Eğitim açısından anlamlı olan şöyle bir hikâye anlatılır:
Bir padişah oğlunu hüner sahibi bir topluluğa teslim etmiş; onlar da bu çok aptal olan çocuğa yıldız bilgisi, fal bilgisi ve daha başka bilgileri de öğretmişler ve padişaha teslim etmişler. Padişah da, oğlunu imtihan etmek maksadıyla yüzüğünü avucuna saklamış ve çocuğa “Söyle bakalım, avucumda ne var?” diye sormuş. Çocuk, “Avucundaki yuvarlak, sarı ve içi boş bir şeydir”, demiş. Padişah, “Özelliklerini doğru verdin, o halde ne olduğunu da söyle” deyince, çocuk “Kalbur olması gerekir” demiş. Padişah hayretler içinde kalarak şöyle demiş: “Aklı şaşkınlığa düşüren bu kadar özellikleri, gördüğün öğrenim ve kazandığın bilgi sayesinde bildin; fakat kalburun avuca sığmayacağını nasıl düşünemedin?” (Fîhi Mâfih. s.28.)
Bu, bütün çağlardaki eğitim olgusu bakımından son derece anlamlı bir hikâyedir. Eğitim sistemlerinin yetiştirdiği bireyler çeşitli konuları ele alarak ve “kılı kırk yararak” incelemekte, en ince ayrıntılarına kadar da bilmektedirler. Ancak kendilerine her şeyden daha yakın ve daha önemli olan kendi özü üzerinde, kendi anlamı üzerinde düşünememekte ve esas bilmesi gerekeni bilememektedir.
Yine eğitim ile ilgili güzel bir hikaye şöyle anlatılır;
Dudu kuşuna söz belletmeye çalışırken karşısına bir ayna konulur, aynanın arkasına öğretici kimse geçer ve güzel bir dille dudu kuşuna konuşmaya başlar. Kuş, bu yavaş yavaş, hafifçe söylenen sözleri, karşısındaki aynaya akseden dudu kuşu söylüyor sanır; görünüşte kendi cinsinin söylediği bu sözleri tekrar etmeye başlar. Usta, ayna arkasından söz öğretir, o, kendi cinsinden öğreniyorum sanır. “O hünerli kuş, söz söylemeyi öğrenir ama, anlamından da haberi yoktur, sırrından da.
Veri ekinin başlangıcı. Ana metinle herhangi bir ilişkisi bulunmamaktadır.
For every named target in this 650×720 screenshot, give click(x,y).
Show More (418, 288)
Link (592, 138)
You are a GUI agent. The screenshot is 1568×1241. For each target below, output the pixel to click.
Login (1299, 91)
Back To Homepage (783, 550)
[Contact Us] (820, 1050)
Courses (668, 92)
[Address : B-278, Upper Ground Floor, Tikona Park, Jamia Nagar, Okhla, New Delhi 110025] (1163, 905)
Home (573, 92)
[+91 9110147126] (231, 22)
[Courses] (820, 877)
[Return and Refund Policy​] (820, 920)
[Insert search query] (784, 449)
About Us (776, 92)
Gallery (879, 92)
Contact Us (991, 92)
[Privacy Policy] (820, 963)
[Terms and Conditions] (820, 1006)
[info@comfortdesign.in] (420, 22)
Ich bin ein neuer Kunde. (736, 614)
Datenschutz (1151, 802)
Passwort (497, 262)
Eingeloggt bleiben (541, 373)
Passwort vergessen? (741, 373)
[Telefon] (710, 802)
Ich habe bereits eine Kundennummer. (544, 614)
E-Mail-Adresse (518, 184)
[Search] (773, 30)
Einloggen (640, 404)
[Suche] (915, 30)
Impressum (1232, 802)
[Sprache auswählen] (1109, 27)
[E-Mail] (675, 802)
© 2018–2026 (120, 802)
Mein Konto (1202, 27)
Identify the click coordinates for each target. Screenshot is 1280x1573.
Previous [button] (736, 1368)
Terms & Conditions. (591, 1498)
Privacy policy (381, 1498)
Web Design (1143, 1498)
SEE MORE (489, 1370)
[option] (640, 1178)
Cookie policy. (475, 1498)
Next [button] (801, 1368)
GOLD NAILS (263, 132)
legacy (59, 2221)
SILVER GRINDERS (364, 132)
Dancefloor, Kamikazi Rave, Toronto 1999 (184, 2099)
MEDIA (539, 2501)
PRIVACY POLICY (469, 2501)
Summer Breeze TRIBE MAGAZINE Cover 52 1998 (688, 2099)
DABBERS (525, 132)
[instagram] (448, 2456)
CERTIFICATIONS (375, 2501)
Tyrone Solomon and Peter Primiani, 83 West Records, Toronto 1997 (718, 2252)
Bir bir söz söylemeyi insandan öğrenir; fakat duducuk, bundan başka insandan ne elde edebilir ki?”
İnsanların eğitimi de buna benzer. İnsanlar birçok şeyi kendi cinslerinden öğrenirler, fakat aynanın gerisinde yüce Allah’ın tüm aklı ve güçlü iradesi vardır, Taklitle öğrenme, hayvanların bile yapabilecekleri bir şeydir. Allah’ın verdiği akılı kullanan insan, hiçbir konuda ve hiçbir noktada taklit bilgi seviyesinde kalmamalı, görünüşlerin arkasını düşünmeli, her şeyin esas var oluş amaçlarına, iç anlamlarına ulaşmalıdır.
Kaynakça
Mevlana. (10.Baskı/2010). Mesnevi(Türkçesi: A. Karaismailoğlu) Tam Metin. Ankara: Akçağ Yayınları.
Topçu, N. (1998). Mevlana ve Tasavvuf. İstanbul: Dergah Yayınları.